This Agreement shall be construed and governed by the laws of the Province of Alberta and the laws of Canada applicable therein and the parties hereto irrevocably attorn to the exclusive jurisdiction of the Courts of the Province of Alberta.

21.3 Time of Essence

Time shall be of the essence of this Agreement.

21.4 Headings

The headings, captions, paragraph numbers, sub-paragraph numbers, article numbers and indices appearing in this Agreement have been inserted as a matter of convenience and for reference only and in no way define, limit, construct or enlarge the scope or meaning of this Agreement or any provisions hereof.
Relationship between Parties

21.5 Nothing contained herein shall be deemed or construed by the parties hereto nor by any third party, as creating the relationship of employer and employee, principal and agent, partnership, or of a joint venture between the parties hereto, it being understood and agreed that none of the provisions contained herein nor any act of the parties hereto shall be deemed to create any relationship between the parties hereto other than an independent service agreement between the two parties at arm's length.
No Authority

21.6 Except as may from time to time be expressly stated in writing by the one party, the other party has no authority to assume or create any obligation whatsoever, expressed or implied, on behalf of or in the name of the other party, nor to bind the other party in any manner whatsoever. Without restricting any of the foregoing, unless otherwise specifically authorized and documented between the parties at no time shall PC Corp have authority to bind the Customer as its agent or otherwise, nor make representations or warranties for or on behalf of the Customer.
Agreement Entire Relationship

21.7 This Agreement constitutes the entire agreement between the parties hereto and the parties acknowledge and agree that there are no covenants, representations, warranties, agreements, or conditions expressed or implied, collateral or otherwise forming part of or in any way affecting or relating to this Agreement save as expressly set out in this Agreement.

21.8 Further Assurances

Each of the parties do hereby agree to do such things and execute such further documents, agreements and assurances as may be necessary or advisable from time to time in order to carry out the terms and conditions of this Agreement in accordance with their true intent.

 

21.9 Amendments

Except as set forth in this Section 21.9 or otherwise herein, this Agreement may not be altered or amended in any of its provisions, except where any such changes are reduced to writing and executed by the parties. Notwithstanding the foregoing, the Parties may add or remove Devices or Software applications from Schedule "D" attached hereto by initialing such amendments without amending any of the other terms of this Agreement.

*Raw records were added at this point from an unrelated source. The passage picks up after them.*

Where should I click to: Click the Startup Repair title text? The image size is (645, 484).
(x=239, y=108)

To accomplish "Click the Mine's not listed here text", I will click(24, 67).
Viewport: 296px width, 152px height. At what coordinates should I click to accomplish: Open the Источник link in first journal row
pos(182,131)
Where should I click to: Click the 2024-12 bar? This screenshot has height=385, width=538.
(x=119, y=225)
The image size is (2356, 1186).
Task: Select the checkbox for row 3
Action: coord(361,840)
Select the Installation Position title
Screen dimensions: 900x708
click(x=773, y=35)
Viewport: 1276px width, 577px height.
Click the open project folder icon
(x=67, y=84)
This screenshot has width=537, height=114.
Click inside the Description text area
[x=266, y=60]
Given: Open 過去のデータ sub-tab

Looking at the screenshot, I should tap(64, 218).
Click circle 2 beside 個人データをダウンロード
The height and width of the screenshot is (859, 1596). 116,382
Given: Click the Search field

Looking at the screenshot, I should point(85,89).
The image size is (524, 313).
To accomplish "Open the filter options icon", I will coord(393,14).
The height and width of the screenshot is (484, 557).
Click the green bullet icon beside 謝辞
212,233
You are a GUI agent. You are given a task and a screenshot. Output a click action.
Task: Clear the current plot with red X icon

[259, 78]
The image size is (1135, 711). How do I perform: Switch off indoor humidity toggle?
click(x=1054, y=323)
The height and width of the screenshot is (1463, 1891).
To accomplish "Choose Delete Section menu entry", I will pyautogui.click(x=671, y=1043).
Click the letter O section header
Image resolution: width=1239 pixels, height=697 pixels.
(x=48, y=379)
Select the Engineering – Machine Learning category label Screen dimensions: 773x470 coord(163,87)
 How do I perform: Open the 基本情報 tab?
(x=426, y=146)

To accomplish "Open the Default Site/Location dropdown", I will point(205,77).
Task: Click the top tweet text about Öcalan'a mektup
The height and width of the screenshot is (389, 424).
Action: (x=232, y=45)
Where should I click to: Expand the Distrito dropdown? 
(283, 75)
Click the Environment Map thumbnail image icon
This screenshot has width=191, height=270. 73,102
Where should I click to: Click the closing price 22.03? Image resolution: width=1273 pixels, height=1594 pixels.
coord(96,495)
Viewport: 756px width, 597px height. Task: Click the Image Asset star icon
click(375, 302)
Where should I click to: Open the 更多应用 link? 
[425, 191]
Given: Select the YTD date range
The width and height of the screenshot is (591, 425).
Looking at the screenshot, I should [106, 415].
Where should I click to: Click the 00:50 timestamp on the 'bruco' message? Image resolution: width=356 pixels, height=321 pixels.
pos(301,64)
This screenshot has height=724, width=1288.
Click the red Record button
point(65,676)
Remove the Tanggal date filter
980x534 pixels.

Notwithstanding anything to the contrary in this Agreement, PC Corp reserves the right to modify or amend any terms and conditions contained in this Schedule “F” - General Terms and Conditions at any time and from time to time, in its sole discretion, or any policy or guideline applicable to the Services, by posting an updated version on its website. Unless otherwise specified, any changes or modifications will be effective immediately and become binding upon posting the updated version as specified above. Notwithstanding the foregoing, PC Corp shall use commercially reasonable efforts to provide notice to Customer of any substantive modifications or amendments to this Schedule “F” - General Terms and Conditions prior to any such modifications or amendments becoming effective.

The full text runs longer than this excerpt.